Datasets

The czbenchmarks.datasets module defines the dataset abstraction used across all benchmark pipelines. It provides a uniform and type-safe way to manage dataset inputs and outputs, ensuring compatibility with models and tasks.

Overview

cz-benchmarks currently supports single-cell RNA-seq data stored in the AnnData H5AD format. The dataset system is extensible and can be used for other data modalities by creating new dataset types.

Key Components

BaseDataset
An abstract class that provides methods for:
- Storing typed inputs and model outputs (set_input, set_output)
- Type validation via DataType enums
- Serialization and deserialization using dill
- Loading/unloading memory-intensive data
All dataset types must inherit from BaseDataset.
SingleCellDataset
A concrete implementation of BaseDataset for single-cell data.

Responsibilities:
- Loads anndata files via anndata.read_h5ad
- Stores metadata as .obs or .var and the expression matrix as .X
- Performs organism-based validation using the Organism enum
- Validates gene name prefixes and presence of expected columns
Automatically sets:
- DataType.ANNDATA
- DataType.METADATA
- DataType.ORGANISM
PerturbationSingleCellDataset
Subclass of SingleCellDataset designed for perturbation benchmarks.

Responsibilities:
- Validates presence of condition_key and split_key (e.g., condition, split)
- Stores control and perturbed cells
- Computes and stores DataType.PERTURBATION_TRUTH as ground-truth reference
Automatically filters adata to only include control cells for inference.

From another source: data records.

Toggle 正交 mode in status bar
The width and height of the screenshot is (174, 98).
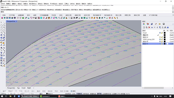[74, 94]
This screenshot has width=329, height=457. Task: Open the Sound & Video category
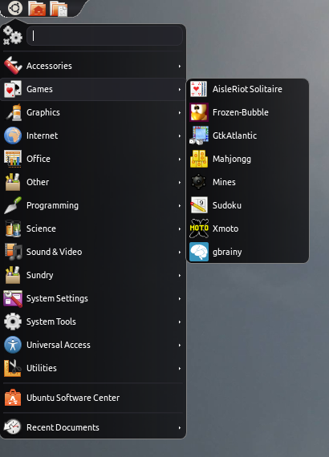(93, 252)
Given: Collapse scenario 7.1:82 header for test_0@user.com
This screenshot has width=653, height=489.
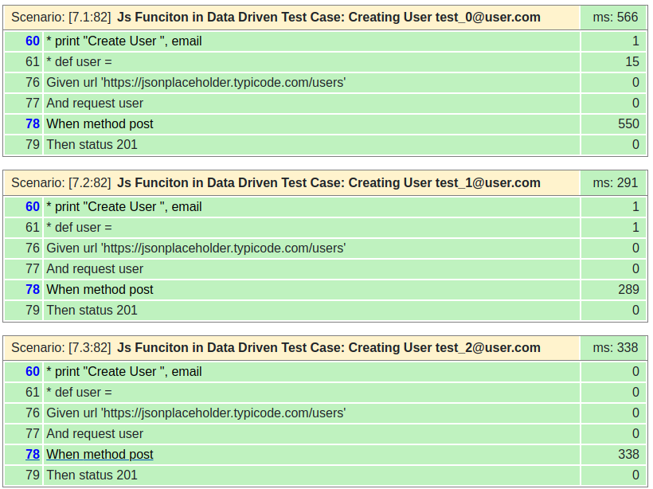Looking at the screenshot, I should 291,18.
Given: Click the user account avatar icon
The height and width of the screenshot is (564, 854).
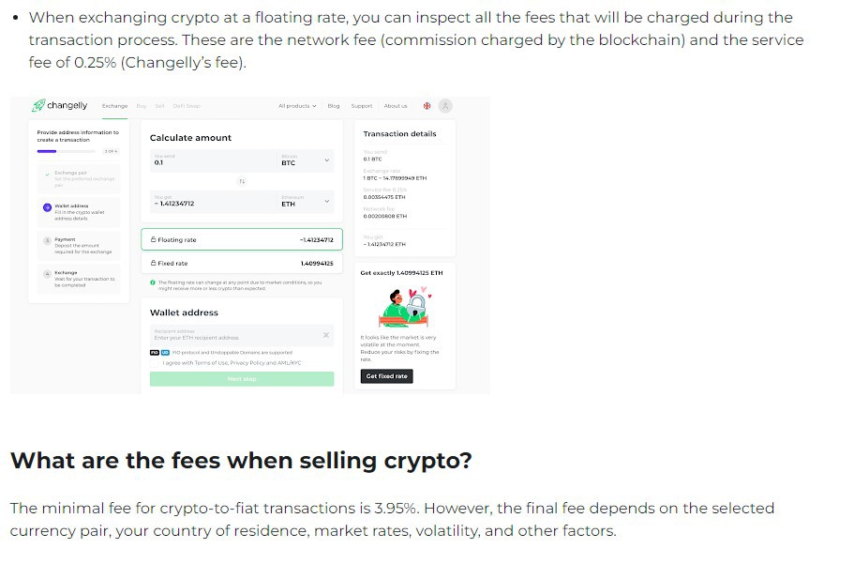Looking at the screenshot, I should (446, 106).
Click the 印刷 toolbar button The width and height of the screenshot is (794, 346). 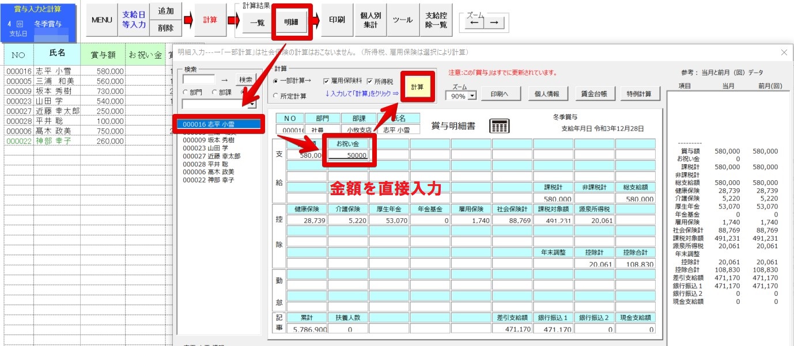point(336,20)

Example valid perturbation formats:
- "ctrl": control
- "GENE+ctrl": single-gene perturbation
- "GENE1+GENE2": combinatorial perturbation
DataType
Defines all valid input and output types (e.g., ANNDATA, METADATA, EMBEDDING, etc.) with expected Python types (AnnData, pd.DataFrame, np.ndarray, etc.)
Organism
Enum that specifies supported species (e.g., HUMAN, MOUSE) and gene prefixes (e.g., ENSG and ENSMUSG, respectively).

Adding a New Dataset

To define a custom dataset:

Inherit from BaseDataset and implement:
- _validate(self) — raise exceptions for missing or malformed data
- load_data(self) — populate self.inputs with required values
- unload_data(self) — clear memory-heavy inputs (e.g., adata) before serialization
Register all required inputs using self.set_input(data_type, value)
Store model outputs using self.set_output(model_type, data_type, value)
Use the DataType enum to enforce type safety and input validation

Example Skeleton

from czbenchmarks.datasets.base import BaseDataset
from czbenchmarks.datasets.types import DataType, Organism
import anndata as ad

class MyCustomDataset(BaseDataset):
    def load_data(self):
        adata = ad.read_h5ad(self.path)
        self.set_input(DataType.ANNDATA, adata)
        self.set_input(DataType.METADATA, adata.obs)
        self.set_input(DataType.ORGANISM, Organism.HUMAN)

    def unload_data(self):
        self._inputs.pop(DataType.ANNDATA, None)
        self._inputs.pop(DataType.METADATA, None)

    def _validate(self):
        adata = self.get_input(DataType.ANNDATA)
        assert "my_custom_key" in adata.obs.columns, "Missing key!"

Accessing Inputs and Outputs

Use the following methods for safe access:

dataset.get_input(DataType.ANNDATA)
dataset.get_input(DataType.METADATA)
dataset.get_output(ModelType.SCVI, DataType.EMBEDDING)

Serialization Support

Datasets can be serialized to disk after model inference. Internally, dill is used to support complex Python objects like AnnData.

dataset.serialize("/tmp/my_dataset.dill")
loaded = BaseDataset.deserialize("/tmp/my_dataset.dill")

# Don't forget to reload memory-intensive fields
loaded.load_data()

Tips for Developers

AnnData Views: Use .copy() when slicing to avoid “view” issues in Scanpy.
Organism Validation: Always set DataType.ORGANISM and validate var_names with Organism.prefix.
Gene Names: Ensure .var has feature_name or ensembl_id depending on model requirements.
Metadata Compatibility: Validate that all label keys required by tasks (e.g., cell_type, sex, batch) exist in .obs.